**** Excerpt to read ****

Re: PG DOCS - logical replication filtering

From: Amit Kapila <amit(dot)kapila16(at)gmail(dot)com>
To: Peter Smith <smithpb2250(at)gmail(dot)com>
Cc: Euler Taveira <euler(at)eulerto(dot)com>, Aleksander Alekseev <aleksander(at)timescale(dot)com>, PostgreSQL Hackers <pgsql-hackers(at)lists(dot)postgresql(dot)org>
Subject: Re: PG DOCS - logical replication filtering
Date: 2022-04-06 10:57:49
Message-ID: CAA4eK1JdwQQsxa+zpsBW5rCxEfXopYx381nwcCyeXk6mpF8ChQ@mail.gmail.com
Views: Raw Message | Whole Thread | Download mbox | Resend email
Thread:
Lists: pgsql-hackers

On Thu, Mar 24, 2022 at 11:48 AM Peter Smith <smithpb2250(at)gmail(dot)com> wrote:
>

Review comments:
===============
1.
+ The <literal>WHERE</literal> clause expression is evaluated with the same
+ role used for the replication connection. i.e. the role specified in the
+ <literal>CONNECTION</literal> clause of the <xref
linkend="sql-createsubscription"/>.

Can we use () around i.e. sentence? It looks bit odd to me now.
The <literal>WHERE</literal> clause expression is evaluated with the
same role used for the replication connection (i.e., the role
specified in the <literal>CONNECTION</literal> clause of the <xref
linkend="sql-createsubscription"/>).

2.
+ <para>
+ Whenever an <command>UPDATE</command> is processed, the row filter
+ expression is evaluated for both the old and new row (i.e. before
+ and after the data is updated).

Can we write the below part slightly differently?
Before:
(i.e. before and after the data is updated).
After:
(i.e the data before and after the update).

3.
+ <para>
+ Whenever an <command>UPDATE</command> is processed, the row filter
+ expression is evaluated for both the old and new row (i.e. before
+ and after the data is updated).

****

- **Written tasks**:
a) Answer these from the review email:
(i) On what date and at what time was it sent?
(ii) What does the first comment suggest putting around the "i.e." sentence?
(iii) In the second comment, what wording is proposed as the "After" version?
b) From the review email, extract the passage between "Can we use ()" and "part slightly differently?", inclusive.
c) Decide whether each statement agrees with the review email. Answer yes or no and quote the words that decide it.
(i) The email was posted to the pgsql-hackers list.
(ii) The WHERE clause expression is evaluated with the role of the subscription owner.
(iii) When an UPDATE is processed, the row filter expression is evaluated only for the new row.
The lines after the review email are separate material with no connection to it.

**** Information provided ****

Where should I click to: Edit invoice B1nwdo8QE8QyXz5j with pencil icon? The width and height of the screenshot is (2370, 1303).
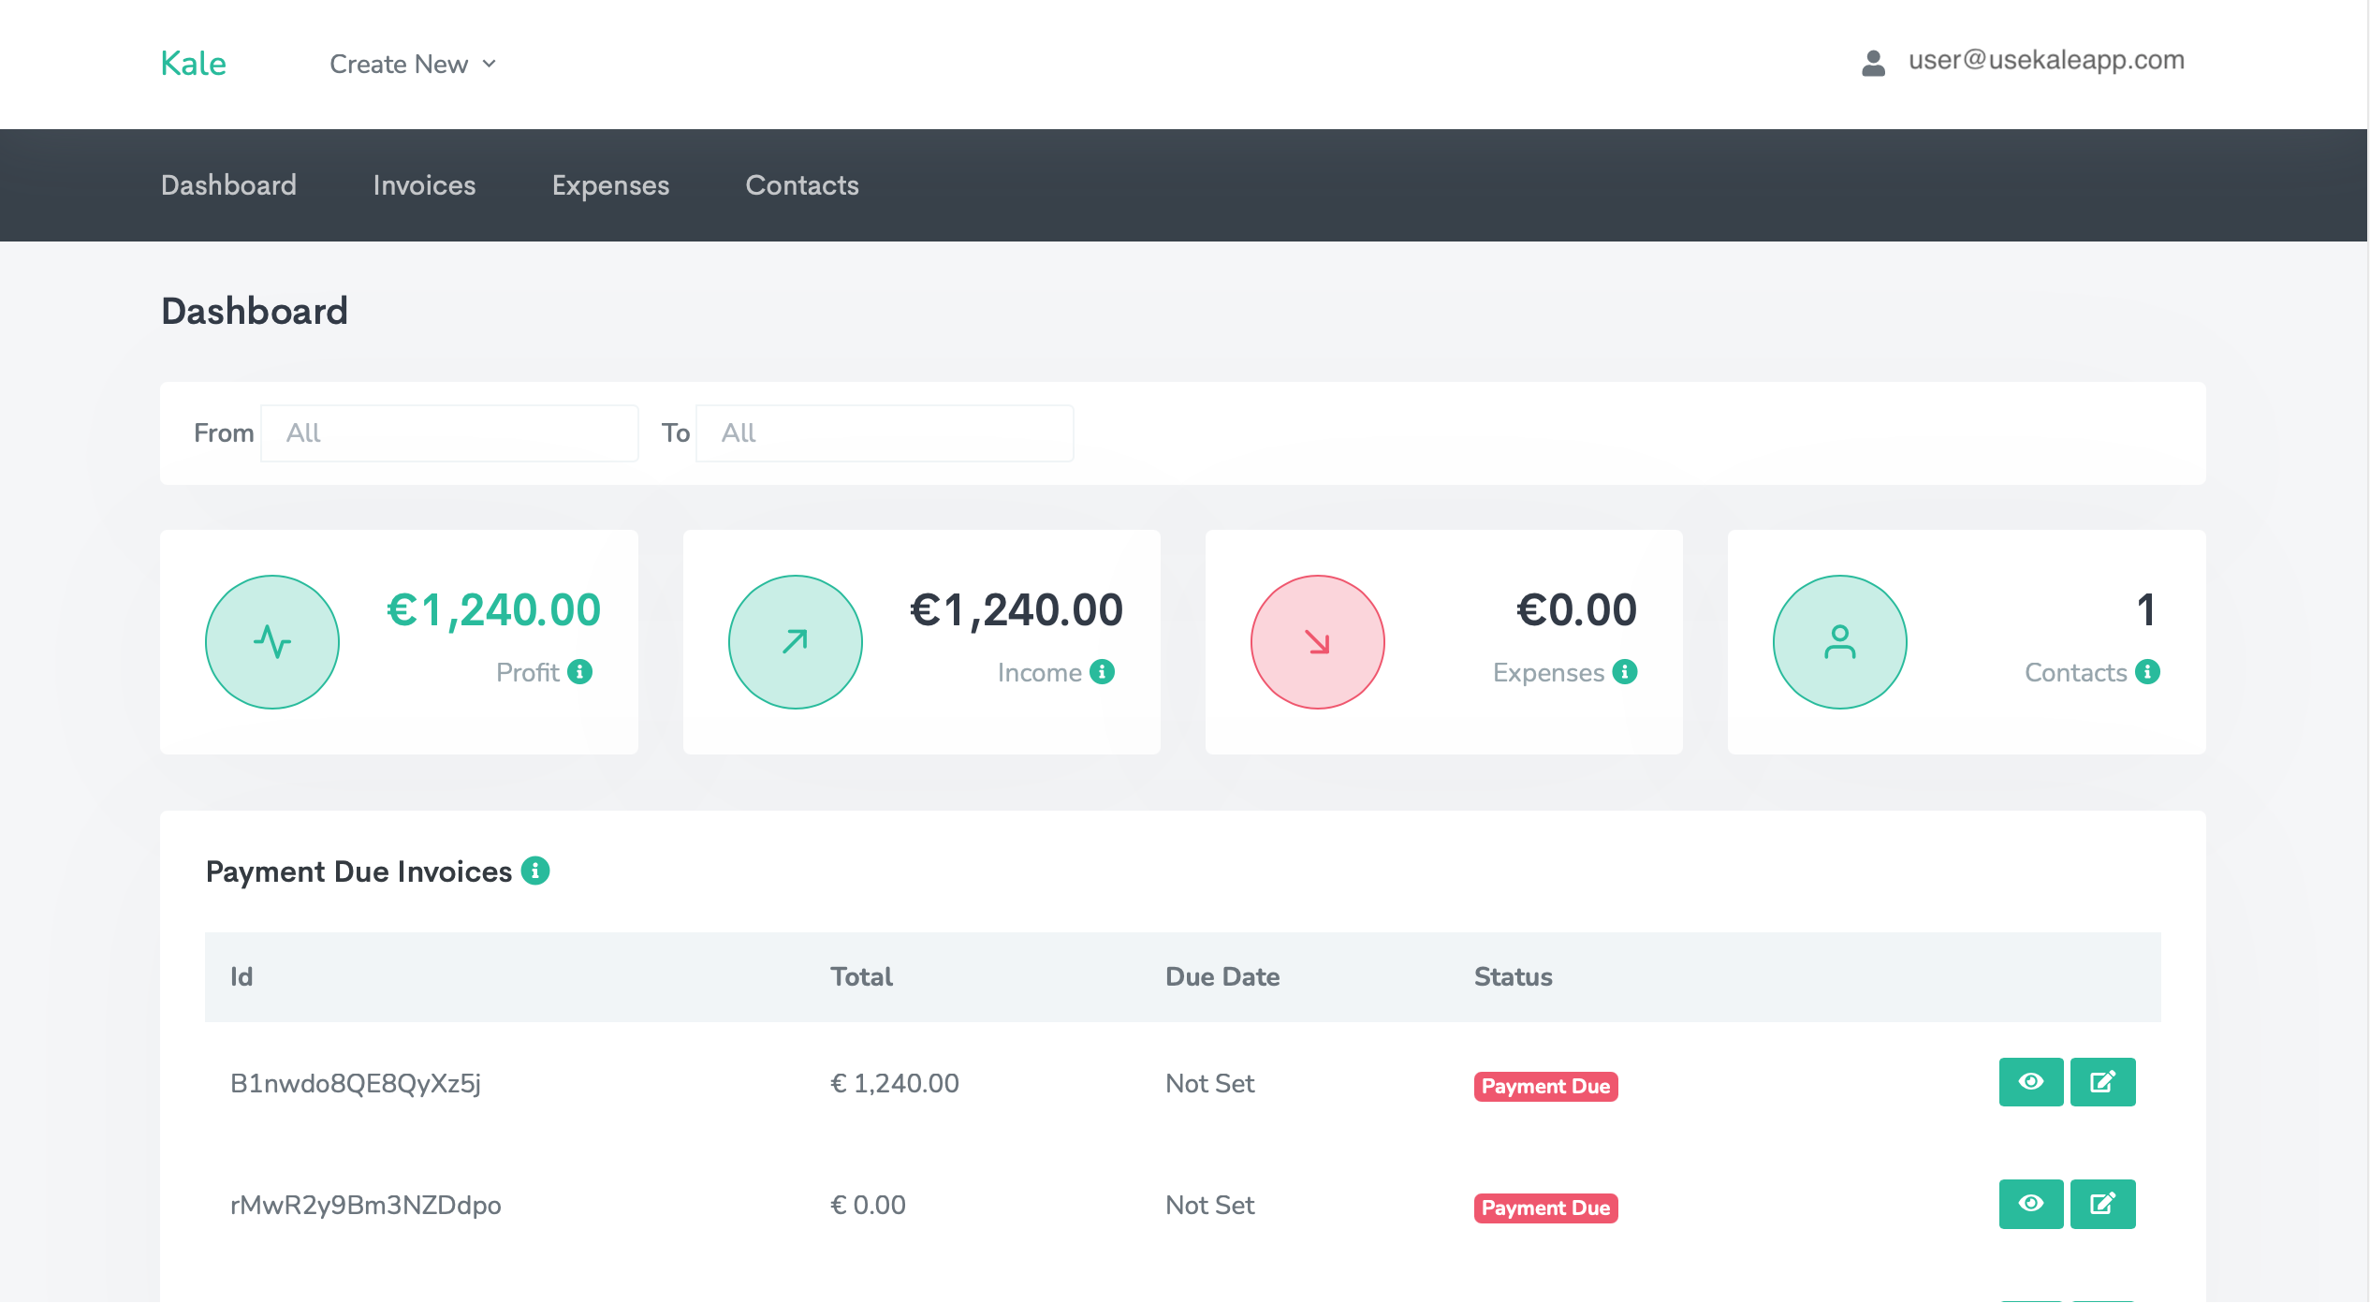pos(2102,1082)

****

- **Outputs in order**:
a)
(i) 2022-04-06 10:57:49
(ii) Parentheses, "()"
(iii) "(i.e the data before and after the update)."

b)
Can we use () around i.e. sentence? It looks bit odd to me now.
The <literal>WHERE</literal> clause expression is evaluated with the
same role used for the replication connection (i.e., the role
specified in the <literal>CONNECTION</literal> clause of the <xref
linkend="sql-createsubscription"/>).

2.
+ <para>
+ Whenever an <command>UPDATE</command> is processed, the row filter
+ expression is evaluated for both the old and new row (i.e. before
+ and after the data is updated).

Can we write the below part slightly differently?

c)
(i) Yes: "Lists: pgsql-hackers"
(ii) No: "evaluated with the same role used for the replication connection"
(iii) No: "evaluated for both the old and new row"